# START OF STORED DATA

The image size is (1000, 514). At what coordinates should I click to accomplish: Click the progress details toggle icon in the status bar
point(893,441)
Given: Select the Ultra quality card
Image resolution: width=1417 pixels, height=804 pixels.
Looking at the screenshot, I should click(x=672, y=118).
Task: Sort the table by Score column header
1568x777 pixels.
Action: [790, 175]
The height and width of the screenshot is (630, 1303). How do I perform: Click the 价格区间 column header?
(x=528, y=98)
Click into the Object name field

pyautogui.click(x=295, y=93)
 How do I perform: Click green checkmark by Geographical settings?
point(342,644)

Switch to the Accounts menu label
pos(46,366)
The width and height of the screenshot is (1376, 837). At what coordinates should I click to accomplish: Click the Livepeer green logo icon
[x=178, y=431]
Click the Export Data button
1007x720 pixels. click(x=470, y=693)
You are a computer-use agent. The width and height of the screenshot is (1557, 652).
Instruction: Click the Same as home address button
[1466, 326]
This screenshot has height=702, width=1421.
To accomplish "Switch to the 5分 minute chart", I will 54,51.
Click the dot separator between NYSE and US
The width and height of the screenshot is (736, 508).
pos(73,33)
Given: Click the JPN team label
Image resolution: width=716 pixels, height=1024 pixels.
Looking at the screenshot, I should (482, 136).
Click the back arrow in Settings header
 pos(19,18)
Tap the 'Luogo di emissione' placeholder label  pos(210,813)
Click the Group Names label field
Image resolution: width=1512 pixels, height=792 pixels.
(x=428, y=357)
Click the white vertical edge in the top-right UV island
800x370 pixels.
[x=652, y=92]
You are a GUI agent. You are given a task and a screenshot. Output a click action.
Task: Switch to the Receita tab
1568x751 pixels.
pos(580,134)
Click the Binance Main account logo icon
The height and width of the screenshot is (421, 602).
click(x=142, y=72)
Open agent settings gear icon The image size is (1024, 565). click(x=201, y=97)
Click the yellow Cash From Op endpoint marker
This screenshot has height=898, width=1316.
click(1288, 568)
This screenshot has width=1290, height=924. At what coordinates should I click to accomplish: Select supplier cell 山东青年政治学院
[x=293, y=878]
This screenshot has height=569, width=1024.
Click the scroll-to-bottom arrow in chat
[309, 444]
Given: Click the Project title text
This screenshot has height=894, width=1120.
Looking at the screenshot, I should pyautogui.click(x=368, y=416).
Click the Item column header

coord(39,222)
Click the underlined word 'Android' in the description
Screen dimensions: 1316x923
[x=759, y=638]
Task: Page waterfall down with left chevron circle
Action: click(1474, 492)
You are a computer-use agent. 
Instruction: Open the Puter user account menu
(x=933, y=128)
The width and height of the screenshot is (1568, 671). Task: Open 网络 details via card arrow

# END OF STORED DATA

(CHALLENGE) Edit the listing above by replacing every "column header" with "column heading" and leaving all other text unchanged.

(SOLUTION TO THE EXERCISE)
The image size is (1000, 514). At what coordinates should I click to accomplish: Click the progress details toggle icon in the status bar
point(893,441)
Given: Select the Ultra quality card
Image resolution: width=1417 pixels, height=804 pixels.
Looking at the screenshot, I should click(x=672, y=118).
Task: Sort the table by Score column heading
1568x777 pixels.
Action: [790, 175]
The height and width of the screenshot is (630, 1303). How do I perform: Click the 价格区间 column heading?
(x=528, y=98)
Click into the Object name field

pyautogui.click(x=295, y=93)
 How do I perform: Click green checkmark by Geographical settings?
point(342,644)

Switch to the Accounts menu label
pos(46,366)
The width and height of the screenshot is (1376, 837). At what coordinates should I click to accomplish: Click the Livepeer green logo icon
[x=178, y=431]
Click the Export Data button
1007x720 pixels. click(x=470, y=693)
You are a computer-use agent. The width and height of the screenshot is (1557, 652).
Instruction: Click the Same as home address button
[1466, 326]
This screenshot has height=702, width=1421.
To accomplish "Switch to the 5分 minute chart", I will 54,51.
Click the dot separator between NYSE and US
The width and height of the screenshot is (736, 508).
pos(73,33)
Given: Click the JPN team label
Image resolution: width=716 pixels, height=1024 pixels.
Looking at the screenshot, I should (482, 136).
Click the back arrow in Settings header
 pos(19,18)
Tap the 'Luogo di emissione' placeholder label  pos(210,813)
Click the Group Names label field
Image resolution: width=1512 pixels, height=792 pixels.
(x=428, y=357)
Click the white vertical edge in the top-right UV island
800x370 pixels.
[x=652, y=92]
You are a GUI agent. You are given a task and a screenshot. Output a click action.
Task: Switch to the Receita tab
1568x751 pixels.
pos(580,134)
Click the Binance Main account logo icon
The height and width of the screenshot is (421, 602).
click(x=142, y=72)
Open agent settings gear icon The image size is (1024, 565). click(x=201, y=97)
Click the yellow Cash From Op endpoint marker
This screenshot has height=898, width=1316.
click(1288, 568)
This screenshot has width=1290, height=924. At what coordinates should I click to accomplish: Select supplier cell 山东青年政治学院
[x=293, y=878]
This screenshot has height=569, width=1024.
Click the scroll-to-bottom arrow in chat
[309, 444]
Given: Click the Project title text
This screenshot has height=894, width=1120.
Looking at the screenshot, I should pyautogui.click(x=368, y=416).
Click the Item column heading

coord(39,222)
Click the underlined word 'Android' in the description
Screen dimensions: 1316x923
[x=759, y=638]
Task: Page waterfall down with left chevron circle
Action: click(1474, 492)
You are a computer-use agent. 
Instruction: Open the Puter user account menu
(x=933, y=128)
The width and height of the screenshot is (1568, 671). Task: Open 网络 details via card arrow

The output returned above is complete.